- Active: Sept. 17, 1863 – Feb. 27, 1864
- Country: United States
- Allegiance: Union Indiana
- Branch: Union Army
- Type: Infantry
- Size: Regiment
- Engagements: American Civil War Knoxville campaign (1863); Battle of Blue Springs (1863); Battle of Bean's Station (1863); ;

Commanders
- Notable commanders: Thomas J. Brady

= 117th Indiana Infantry Regiment =

The 117th Regiment Indiana Infantry was an infantry regiment from Indiana that served in the Union Army during the American Civil War. The regiment was mustered into Federal service in September 1863 to serve for six months. It served in the Knoxville campaign in East Tennessee, fighting in actions at Blue Springs and Bean's Station in 1863. The regiment was mustered out at the end of February 1864 having lost no men in action and 95 men dead from disease.

==History==
Organized at Indianapolis, Indiana, and mustered in for 6 months' service September 17, 1863. Left State for Nicholasville, Kentucky, September 17. Attached to John R. Mahan's 1st Brigade, Wilcox's Left Wing Forces, Dept. of the Ohio, to December, 1863. 1st Brigade, 3rd Division, 23rd Army Corps, to January, 1864. District of the Clinch, Dept. of the Ohio, to February, 1864.

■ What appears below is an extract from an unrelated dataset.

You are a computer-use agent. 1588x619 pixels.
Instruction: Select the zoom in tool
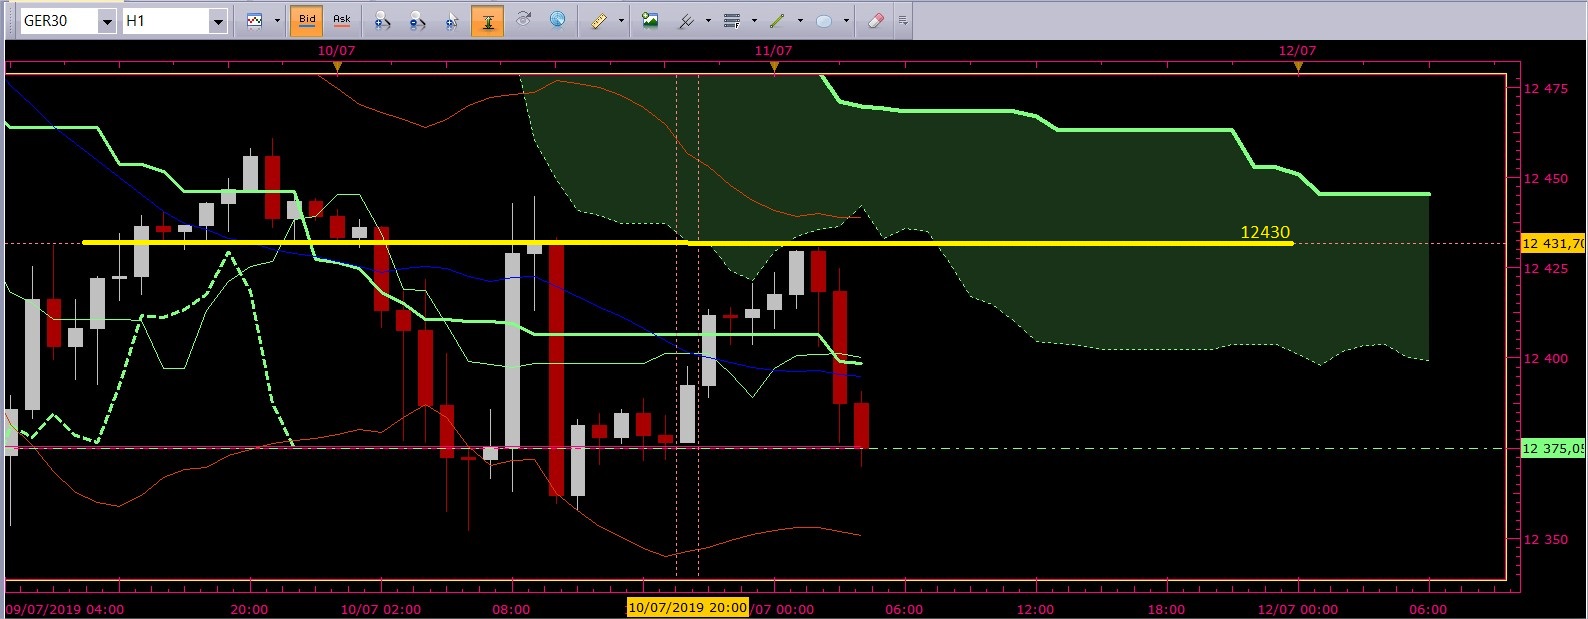pos(382,20)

March from Nicholasville to Cumberland Gap on September 24–October 3, 1863; thence to Morristown, Tennessee, on October 6–8. Battle of Blue Springs on October 10. March to Greenville and duty there until November 6. Moved to Bean's Station on November 6. Battle of Bean's Station (also known as Action at Clinch Mountain Gap) on November 14. Duty at Tazewell, Maynardville, and Cumberland Gap until February 1864. Action at Tazewell January 24, 1864. Mustered out February 23–27, 1864.

Regiment lost during service 95 enlisted men by disease. Total 95.